FDA authorizes first AI-powered armband for COVID-19 screening

The FDA has authorized the use of its first digital, machine-learning-powered device to help screen people for COVID-19.

Tiger Tech Solutions’ wearable monitor is strapped to the upper arm and uses light sensors to sense blood flow, similarly to many consumer electronics and fitness trackers. Within three to five minutes, it uses an artificial intelligence model to crunch the data on the person’s pulse rate and other factors to determine whether their blood could be clotting more easily than normal.

This state of hypercoagulation, among other signs, has been linked to coronavirus infections—and, when combined with temperature checks, it could help spot people over the age of 5 who are carrying the virus without showing any symptoms. 

The armband device is not designed to take the place of a diagnostic test but to provide a second-line screening option for hospitals and elsewhere if a person is not displaying a high fever.

The COVID Plus armband
monitor (Tiger Tech)

“Combining use of this new screening device, that can indicate the presence of certain biomarkers, with temperature checks could help identify individuals who may be infected with the virus, thus helping to reduce the spread of COVID-19 in a wide variety of public settings, including healthcare facilities, schools, workplaces, theme parks, stadiums and airports,” said the FDA’s device center director, Jeff Shuren, M.D., in an agency statement.

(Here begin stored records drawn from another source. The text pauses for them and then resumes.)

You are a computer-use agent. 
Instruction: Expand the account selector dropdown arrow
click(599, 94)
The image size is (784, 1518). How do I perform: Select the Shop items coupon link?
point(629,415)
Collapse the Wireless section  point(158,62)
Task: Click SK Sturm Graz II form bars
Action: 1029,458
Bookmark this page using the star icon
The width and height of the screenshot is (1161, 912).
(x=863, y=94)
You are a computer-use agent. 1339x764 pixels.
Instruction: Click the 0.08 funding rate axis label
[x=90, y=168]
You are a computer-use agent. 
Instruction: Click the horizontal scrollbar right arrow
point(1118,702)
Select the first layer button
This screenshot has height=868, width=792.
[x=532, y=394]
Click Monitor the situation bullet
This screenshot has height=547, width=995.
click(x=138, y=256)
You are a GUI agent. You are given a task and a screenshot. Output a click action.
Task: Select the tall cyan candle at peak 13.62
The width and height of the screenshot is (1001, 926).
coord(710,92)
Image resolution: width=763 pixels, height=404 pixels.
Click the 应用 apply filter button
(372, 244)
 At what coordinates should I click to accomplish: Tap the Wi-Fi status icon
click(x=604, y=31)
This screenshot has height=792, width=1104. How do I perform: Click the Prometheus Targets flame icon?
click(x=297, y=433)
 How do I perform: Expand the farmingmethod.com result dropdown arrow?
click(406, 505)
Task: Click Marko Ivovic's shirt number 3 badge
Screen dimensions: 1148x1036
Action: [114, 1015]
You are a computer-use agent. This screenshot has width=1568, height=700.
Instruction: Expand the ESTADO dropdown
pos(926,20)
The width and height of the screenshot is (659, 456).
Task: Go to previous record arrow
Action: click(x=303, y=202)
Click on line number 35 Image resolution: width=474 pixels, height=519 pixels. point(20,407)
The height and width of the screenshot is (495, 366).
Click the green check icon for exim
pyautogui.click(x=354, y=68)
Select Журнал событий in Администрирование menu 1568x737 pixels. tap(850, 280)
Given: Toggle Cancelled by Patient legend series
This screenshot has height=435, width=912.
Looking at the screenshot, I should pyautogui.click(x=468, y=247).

Machine learning has been explored as a way to screen for COVID-19 for the past year—especially to help read chest X-ray and CT scans for signs of the virus in the lungs—however, a recent evaluation by researchers at the University of Cambridge found most of these models are not yet up to snuff.

They discovered that out of more than 300 computer models described in scientific papers, none of them were suitable for detecting infections from digital medical images, largely due to methodological flaws and a lack of reproducibility as well as biases in poorly assembled or too-small data sets. Their findings were published in Nature Machine Intelligence.

For example, this includes studies that trained the algorithm on infection-free images taken from scans of children and compared them to positive scans from adults—resulting in AI that could mainly tell the difference between children and adults, instead of who has the disease, as children are far less likely to have COVID-19.

According to the FDA, Tiger Tech’s COVID Plus Monitor matched up with the findings of diagnostic tests 98.6% of the time in finding positive cases in a hospital and 94.5% of the time when ruling out negative cases. It showed similar performance when used in the school setting.